Recorded data -
──────

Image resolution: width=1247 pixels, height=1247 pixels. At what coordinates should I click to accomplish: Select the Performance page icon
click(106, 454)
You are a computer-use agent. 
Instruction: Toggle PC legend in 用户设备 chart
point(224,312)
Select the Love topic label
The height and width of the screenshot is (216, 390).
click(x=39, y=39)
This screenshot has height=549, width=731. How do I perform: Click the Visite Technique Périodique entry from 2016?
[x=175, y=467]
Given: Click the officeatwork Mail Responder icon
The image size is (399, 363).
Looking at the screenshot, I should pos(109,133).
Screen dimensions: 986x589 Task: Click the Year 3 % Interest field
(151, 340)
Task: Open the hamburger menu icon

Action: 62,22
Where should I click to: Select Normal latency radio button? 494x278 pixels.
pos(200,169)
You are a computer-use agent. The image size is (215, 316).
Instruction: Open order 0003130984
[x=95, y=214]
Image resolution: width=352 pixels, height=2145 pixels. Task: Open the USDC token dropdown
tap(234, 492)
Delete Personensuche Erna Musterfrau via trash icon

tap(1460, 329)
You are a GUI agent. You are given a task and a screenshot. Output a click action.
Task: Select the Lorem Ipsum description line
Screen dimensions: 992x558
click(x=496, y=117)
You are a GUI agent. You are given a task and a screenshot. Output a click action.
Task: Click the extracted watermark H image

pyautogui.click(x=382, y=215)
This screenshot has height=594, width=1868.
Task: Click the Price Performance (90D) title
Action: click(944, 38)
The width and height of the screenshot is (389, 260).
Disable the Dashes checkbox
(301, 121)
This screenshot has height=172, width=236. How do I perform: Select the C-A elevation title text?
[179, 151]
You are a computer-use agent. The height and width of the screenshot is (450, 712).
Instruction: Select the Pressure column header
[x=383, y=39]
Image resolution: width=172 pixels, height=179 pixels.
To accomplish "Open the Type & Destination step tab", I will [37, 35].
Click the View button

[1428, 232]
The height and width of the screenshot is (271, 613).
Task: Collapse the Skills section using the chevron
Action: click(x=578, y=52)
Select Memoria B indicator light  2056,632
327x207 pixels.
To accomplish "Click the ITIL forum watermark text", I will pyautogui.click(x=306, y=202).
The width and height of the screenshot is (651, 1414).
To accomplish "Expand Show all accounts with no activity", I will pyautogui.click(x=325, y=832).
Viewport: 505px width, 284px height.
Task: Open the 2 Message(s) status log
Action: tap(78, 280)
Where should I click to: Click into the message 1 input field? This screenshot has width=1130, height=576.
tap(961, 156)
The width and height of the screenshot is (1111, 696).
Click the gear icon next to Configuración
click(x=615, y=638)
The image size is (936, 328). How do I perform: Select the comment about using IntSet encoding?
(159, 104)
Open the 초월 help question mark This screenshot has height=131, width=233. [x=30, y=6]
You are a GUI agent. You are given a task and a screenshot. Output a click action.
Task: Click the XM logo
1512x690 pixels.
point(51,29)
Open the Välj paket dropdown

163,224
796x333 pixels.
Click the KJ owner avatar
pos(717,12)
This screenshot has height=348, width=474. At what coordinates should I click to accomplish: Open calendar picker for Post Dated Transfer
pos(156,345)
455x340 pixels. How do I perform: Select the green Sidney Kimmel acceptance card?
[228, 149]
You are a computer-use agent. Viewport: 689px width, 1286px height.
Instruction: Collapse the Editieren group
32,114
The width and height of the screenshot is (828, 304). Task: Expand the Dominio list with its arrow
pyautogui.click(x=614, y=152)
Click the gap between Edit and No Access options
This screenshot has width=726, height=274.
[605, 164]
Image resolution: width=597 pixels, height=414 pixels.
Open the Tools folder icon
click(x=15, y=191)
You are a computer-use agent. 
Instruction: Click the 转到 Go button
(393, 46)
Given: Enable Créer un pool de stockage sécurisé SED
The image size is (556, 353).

──────

Task statement - Reproduce the listing above in full, word for word.

Finished exercise -
Image resolution: width=1247 pixels, height=1247 pixels. At what coordinates should I click to accomplish: Select the Performance page icon
click(106, 454)
You are a computer-use agent. 
Instruction: Toggle PC legend in 用户设备 chart
point(224,312)
Select the Love topic label
The height and width of the screenshot is (216, 390).
click(x=39, y=39)
This screenshot has height=549, width=731. How do I perform: Click the Visite Technique Périodique entry from 2016?
[x=175, y=467]
Given: Click the officeatwork Mail Responder icon
The image size is (399, 363).
Looking at the screenshot, I should pos(109,133).
Screen dimensions: 986x589 Task: Click the Year 3 % Interest field
(151, 340)
Task: Open the hamburger menu icon

Action: 62,22
Where should I click to: Select Normal latency radio button? 494x278 pixels.
pos(200,169)
You are a computer-use agent. The image size is (215, 316).
Instruction: Open order 0003130984
[x=95, y=214]
Image resolution: width=352 pixels, height=2145 pixels. Task: Open the USDC token dropdown
tap(234, 492)
Delete Personensuche Erna Musterfrau via trash icon

tap(1460, 329)
You are a GUI agent. You are given a task and a screenshot. Output a click action.
Task: Select the Lorem Ipsum description line
Screen dimensions: 992x558
click(x=496, y=117)
You are a GUI agent. You are given a task and a screenshot. Output a click action.
Task: Click the extracted watermark H image

pyautogui.click(x=382, y=215)
This screenshot has height=594, width=1868.
Task: Click the Price Performance (90D) title
Action: click(944, 38)
The width and height of the screenshot is (389, 260).
Disable the Dashes checkbox
(301, 121)
This screenshot has height=172, width=236. How do I perform: Select the C-A elevation title text?
[179, 151]
You are a computer-use agent. The height and width of the screenshot is (450, 712).
Instruction: Select the Pressure column header
[x=383, y=39]
Image resolution: width=172 pixels, height=179 pixels.
To accomplish "Open the Type & Destination step tab", I will [37, 35].
Click the View button

[1428, 232]
The height and width of the screenshot is (271, 613).
Task: Collapse the Skills section using the chevron
Action: click(x=578, y=52)
Select Memoria B indicator light  2056,632
327x207 pixels.
To accomplish "Click the ITIL forum watermark text", I will pyautogui.click(x=306, y=202).
The width and height of the screenshot is (651, 1414).
To accomplish "Expand Show all accounts with no activity", I will pyautogui.click(x=325, y=832).
Viewport: 505px width, 284px height.
Task: Open the 2 Message(s) status log
Action: tap(78, 280)
Where should I click to: Click into the message 1 input field? This screenshot has width=1130, height=576.
tap(961, 156)
The width and height of the screenshot is (1111, 696).
Click the gear icon next to Configuración
click(x=615, y=638)
The image size is (936, 328). How do I perform: Select the comment about using IntSet encoding?
(159, 104)
Open the 초월 help question mark This screenshot has height=131, width=233. [x=30, y=6]
You are a GUI agent. You are given a task and a screenshot. Output a click action.
Task: Click the XM logo
1512x690 pixels.
point(51,29)
Open the Välj paket dropdown

163,224
796x333 pixels.
Click the KJ owner avatar
pos(717,12)
This screenshot has height=348, width=474. At what coordinates should I click to accomplish: Open calendar picker for Post Dated Transfer
pos(156,345)
455x340 pixels. How do I perform: Select the green Sidney Kimmel acceptance card?
[228, 149]
You are a computer-use agent. Viewport: 689px width, 1286px height.
Instruction: Collapse the Editieren group
32,114
The width and height of the screenshot is (828, 304). Task: Expand the Dominio list with its arrow
pyautogui.click(x=614, y=152)
Click the gap between Edit and No Access options
This screenshot has width=726, height=274.
[605, 164]
Image resolution: width=597 pixels, height=414 pixels.
Open the Tools folder icon
click(x=15, y=191)
You are a computer-use agent. 
Instruction: Click the 转到 Go button
(393, 46)
Given: Enable Créer un pool de stockage sécurisé SED
The image size is (556, 353).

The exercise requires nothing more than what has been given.